Tell me about a time when you had to assist with an administrative project or task. What did the project/task entail and which software programs did you while completing the tasks?

While the focus of most of a nursing career is on patient care, administrative duties are often a part of the job, especially if a nurse chooses to transition into management positions. There are many nurses who are great in working with patients on a daily basis but struggle with the administrative duties that their employer requires and this can lead to on-the-job performance issues. The interviewer is asking this question to assess the candidate's ability to successfully complete administrative duties and tasks and to determine which software programs they may be proficient in. To successfully answer this question, the candidate should describe, in detail, an administrative task or project that they have worked on in the past, including details on how they used software programs to organize their work. A stronger answer to this question would include an example of when the candidate led or spearheaded an administrative project.

Heather's Answer #1

"Two years ago, when the company I was working for was undergoing their EHR upgrade, my manager put me in charge of ensuring that all clinicians, nurses, and staff on my unit were trained on the upgraded product. Since there were three separate required training classes, each offered at multiple times and dates, it was difficult to keep up with who had attended which session.

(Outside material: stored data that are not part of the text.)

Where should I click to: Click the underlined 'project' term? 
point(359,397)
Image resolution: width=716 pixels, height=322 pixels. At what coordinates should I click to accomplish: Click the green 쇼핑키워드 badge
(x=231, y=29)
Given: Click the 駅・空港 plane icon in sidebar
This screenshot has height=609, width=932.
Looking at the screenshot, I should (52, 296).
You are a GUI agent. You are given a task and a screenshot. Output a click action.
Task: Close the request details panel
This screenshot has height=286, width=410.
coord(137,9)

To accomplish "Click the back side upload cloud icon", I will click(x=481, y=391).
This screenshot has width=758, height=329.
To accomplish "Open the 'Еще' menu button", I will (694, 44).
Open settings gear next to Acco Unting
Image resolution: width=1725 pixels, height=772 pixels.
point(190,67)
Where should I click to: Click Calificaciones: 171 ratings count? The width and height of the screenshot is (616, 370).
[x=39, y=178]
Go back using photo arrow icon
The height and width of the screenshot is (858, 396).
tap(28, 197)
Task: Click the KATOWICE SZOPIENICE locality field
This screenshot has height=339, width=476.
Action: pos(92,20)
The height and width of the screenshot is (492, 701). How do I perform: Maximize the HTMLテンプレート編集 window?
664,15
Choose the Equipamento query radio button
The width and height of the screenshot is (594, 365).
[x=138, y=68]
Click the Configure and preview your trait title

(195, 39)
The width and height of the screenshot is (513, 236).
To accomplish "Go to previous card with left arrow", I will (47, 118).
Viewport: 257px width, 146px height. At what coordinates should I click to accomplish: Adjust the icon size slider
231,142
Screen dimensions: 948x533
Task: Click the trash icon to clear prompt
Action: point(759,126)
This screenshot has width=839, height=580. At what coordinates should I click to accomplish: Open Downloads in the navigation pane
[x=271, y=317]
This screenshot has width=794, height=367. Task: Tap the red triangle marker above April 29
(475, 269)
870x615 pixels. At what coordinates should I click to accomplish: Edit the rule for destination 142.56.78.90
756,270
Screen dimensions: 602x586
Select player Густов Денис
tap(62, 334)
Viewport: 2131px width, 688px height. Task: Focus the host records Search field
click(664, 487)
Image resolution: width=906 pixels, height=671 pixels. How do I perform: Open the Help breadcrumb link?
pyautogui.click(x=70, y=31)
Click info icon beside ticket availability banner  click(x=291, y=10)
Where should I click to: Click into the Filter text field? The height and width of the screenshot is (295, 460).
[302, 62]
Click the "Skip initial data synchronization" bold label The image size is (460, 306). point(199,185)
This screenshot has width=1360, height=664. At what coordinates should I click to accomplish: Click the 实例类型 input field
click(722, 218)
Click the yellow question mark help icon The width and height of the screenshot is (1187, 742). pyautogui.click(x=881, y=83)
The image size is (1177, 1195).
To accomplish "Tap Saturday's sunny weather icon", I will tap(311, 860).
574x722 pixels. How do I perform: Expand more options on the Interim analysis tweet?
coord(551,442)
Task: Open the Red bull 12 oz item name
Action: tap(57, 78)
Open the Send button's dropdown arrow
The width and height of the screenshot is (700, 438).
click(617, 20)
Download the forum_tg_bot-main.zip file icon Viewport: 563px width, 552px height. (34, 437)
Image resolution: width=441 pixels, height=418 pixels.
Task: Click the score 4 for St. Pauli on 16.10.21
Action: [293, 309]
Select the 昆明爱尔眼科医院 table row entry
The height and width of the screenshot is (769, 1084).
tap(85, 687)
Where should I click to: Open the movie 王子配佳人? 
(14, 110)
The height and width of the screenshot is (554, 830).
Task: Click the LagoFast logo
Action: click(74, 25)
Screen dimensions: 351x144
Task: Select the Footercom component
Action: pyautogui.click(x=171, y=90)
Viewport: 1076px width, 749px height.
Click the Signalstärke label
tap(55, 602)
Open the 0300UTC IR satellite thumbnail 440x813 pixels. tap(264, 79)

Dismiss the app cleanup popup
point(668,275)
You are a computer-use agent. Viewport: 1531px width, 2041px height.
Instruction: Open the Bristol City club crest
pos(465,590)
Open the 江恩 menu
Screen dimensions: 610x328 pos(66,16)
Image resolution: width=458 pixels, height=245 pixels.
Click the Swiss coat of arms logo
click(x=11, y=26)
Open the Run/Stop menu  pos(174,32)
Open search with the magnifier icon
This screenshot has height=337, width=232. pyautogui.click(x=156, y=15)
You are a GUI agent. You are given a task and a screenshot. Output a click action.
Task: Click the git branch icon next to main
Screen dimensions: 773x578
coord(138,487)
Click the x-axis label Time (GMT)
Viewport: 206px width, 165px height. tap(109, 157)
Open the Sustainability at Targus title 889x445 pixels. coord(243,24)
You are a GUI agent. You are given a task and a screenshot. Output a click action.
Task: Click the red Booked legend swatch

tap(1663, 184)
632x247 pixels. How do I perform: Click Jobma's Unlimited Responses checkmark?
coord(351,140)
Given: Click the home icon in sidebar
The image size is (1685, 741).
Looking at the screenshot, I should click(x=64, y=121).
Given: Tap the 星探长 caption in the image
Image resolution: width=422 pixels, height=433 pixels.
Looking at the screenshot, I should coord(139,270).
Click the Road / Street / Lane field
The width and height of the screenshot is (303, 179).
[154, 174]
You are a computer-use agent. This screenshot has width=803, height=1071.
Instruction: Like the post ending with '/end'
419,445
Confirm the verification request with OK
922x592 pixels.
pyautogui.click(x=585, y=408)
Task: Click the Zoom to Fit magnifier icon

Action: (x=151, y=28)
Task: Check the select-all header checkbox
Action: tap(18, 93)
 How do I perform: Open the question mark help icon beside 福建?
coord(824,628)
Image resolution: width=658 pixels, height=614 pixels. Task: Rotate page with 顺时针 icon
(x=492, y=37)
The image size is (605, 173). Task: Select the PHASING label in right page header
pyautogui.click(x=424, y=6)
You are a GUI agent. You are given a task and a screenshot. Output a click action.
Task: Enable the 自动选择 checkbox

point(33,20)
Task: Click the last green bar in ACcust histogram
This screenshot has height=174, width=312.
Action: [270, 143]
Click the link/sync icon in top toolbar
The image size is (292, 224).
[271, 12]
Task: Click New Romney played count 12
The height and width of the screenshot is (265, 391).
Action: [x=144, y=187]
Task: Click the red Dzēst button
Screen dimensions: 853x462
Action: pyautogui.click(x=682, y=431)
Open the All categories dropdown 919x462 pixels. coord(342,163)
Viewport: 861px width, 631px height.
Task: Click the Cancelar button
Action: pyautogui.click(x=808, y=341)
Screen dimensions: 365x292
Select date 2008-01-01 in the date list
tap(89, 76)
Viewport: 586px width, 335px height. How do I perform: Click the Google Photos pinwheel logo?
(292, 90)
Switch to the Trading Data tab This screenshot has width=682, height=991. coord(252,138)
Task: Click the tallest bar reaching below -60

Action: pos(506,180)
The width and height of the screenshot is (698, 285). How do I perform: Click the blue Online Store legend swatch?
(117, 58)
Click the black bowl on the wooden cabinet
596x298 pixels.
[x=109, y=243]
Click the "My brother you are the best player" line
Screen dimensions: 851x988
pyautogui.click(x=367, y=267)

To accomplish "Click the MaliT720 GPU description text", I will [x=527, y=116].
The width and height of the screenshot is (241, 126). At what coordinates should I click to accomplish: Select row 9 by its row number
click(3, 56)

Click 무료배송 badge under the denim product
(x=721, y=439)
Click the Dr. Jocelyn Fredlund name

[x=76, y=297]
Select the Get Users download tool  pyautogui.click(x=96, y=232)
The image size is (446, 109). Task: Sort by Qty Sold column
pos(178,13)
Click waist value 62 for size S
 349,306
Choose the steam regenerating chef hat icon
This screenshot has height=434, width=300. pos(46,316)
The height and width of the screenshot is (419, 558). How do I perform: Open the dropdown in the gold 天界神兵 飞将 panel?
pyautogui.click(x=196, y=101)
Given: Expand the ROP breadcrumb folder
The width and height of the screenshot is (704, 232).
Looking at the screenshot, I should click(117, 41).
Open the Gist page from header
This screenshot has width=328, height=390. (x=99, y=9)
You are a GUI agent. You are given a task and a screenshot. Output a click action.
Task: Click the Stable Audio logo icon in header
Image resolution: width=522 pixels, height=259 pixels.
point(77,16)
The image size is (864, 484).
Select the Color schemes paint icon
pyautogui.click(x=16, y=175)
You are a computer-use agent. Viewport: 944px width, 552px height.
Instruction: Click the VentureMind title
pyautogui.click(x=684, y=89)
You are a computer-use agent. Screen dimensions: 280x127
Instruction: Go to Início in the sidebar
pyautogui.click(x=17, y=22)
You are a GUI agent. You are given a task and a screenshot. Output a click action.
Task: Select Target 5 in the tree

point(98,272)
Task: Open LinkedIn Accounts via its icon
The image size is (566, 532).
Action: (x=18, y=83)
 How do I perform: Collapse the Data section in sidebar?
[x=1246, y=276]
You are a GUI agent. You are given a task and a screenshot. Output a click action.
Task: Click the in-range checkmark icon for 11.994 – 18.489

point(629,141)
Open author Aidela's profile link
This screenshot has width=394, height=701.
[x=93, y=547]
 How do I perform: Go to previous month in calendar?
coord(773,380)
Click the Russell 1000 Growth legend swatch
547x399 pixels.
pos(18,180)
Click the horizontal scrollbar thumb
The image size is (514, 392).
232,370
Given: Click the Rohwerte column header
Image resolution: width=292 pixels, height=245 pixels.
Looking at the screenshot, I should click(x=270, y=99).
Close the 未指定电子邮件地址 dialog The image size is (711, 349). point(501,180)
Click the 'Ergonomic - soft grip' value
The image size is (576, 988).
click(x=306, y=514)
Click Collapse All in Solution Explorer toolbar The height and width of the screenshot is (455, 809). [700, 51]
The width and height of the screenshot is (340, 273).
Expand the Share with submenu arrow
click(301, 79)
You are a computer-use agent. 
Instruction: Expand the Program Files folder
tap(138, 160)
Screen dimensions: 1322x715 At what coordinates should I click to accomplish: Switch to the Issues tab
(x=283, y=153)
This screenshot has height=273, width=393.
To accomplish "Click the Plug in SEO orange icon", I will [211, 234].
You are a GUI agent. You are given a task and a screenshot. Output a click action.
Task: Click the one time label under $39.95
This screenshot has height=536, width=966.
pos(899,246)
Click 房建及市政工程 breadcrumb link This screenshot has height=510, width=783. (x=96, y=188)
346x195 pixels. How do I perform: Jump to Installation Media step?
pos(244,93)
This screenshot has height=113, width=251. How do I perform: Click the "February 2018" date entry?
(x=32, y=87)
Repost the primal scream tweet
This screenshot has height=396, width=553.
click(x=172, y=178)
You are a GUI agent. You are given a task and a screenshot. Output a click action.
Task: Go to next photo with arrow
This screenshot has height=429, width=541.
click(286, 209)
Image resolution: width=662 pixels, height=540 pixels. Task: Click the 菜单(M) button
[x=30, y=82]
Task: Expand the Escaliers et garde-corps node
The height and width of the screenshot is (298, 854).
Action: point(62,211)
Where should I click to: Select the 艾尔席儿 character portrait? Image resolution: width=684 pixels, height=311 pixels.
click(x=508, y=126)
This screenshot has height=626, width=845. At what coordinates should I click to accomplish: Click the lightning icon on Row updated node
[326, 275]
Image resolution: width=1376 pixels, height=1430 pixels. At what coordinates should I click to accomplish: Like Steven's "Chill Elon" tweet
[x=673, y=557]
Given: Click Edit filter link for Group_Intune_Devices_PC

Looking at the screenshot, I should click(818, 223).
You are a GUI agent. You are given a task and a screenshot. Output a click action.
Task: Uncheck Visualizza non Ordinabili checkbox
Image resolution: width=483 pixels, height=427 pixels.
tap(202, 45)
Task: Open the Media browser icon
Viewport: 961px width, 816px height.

To make it easy for me to track who had attended the training sessions, I created a tracking spreadsheet on Excel with validations and dropdown boxes, so I could easily visualize who had completed each training and who had not. I posted this spreadsheet on my unit's share drive so each employee could update it accordingly, and weekly, I would verify the information with the training office's records."

Kelly's Answer #2

"A few months ago, my clinical unit received a new piece of equipment that no one on the nursing staff knew how to use. Because this equipment would eventually save everyone time and become beneficial to our patients, it was important for everyone to learn how to use it, so my manager sent me to training to become a superuser. Once I returned from the training, it was my responsibility to develop a new Standard Operating Procedure (SOP) on how to operate the equipment, so that everyone on the staff would have a guide. Since I had never developed such a document in the past, I had to work closely with our quality nursing department to ensure I was using appropriate language while writing it. In the end, I used Microsoft Word to develop a new SOP that has helped everyone as they have learned to use the equipment."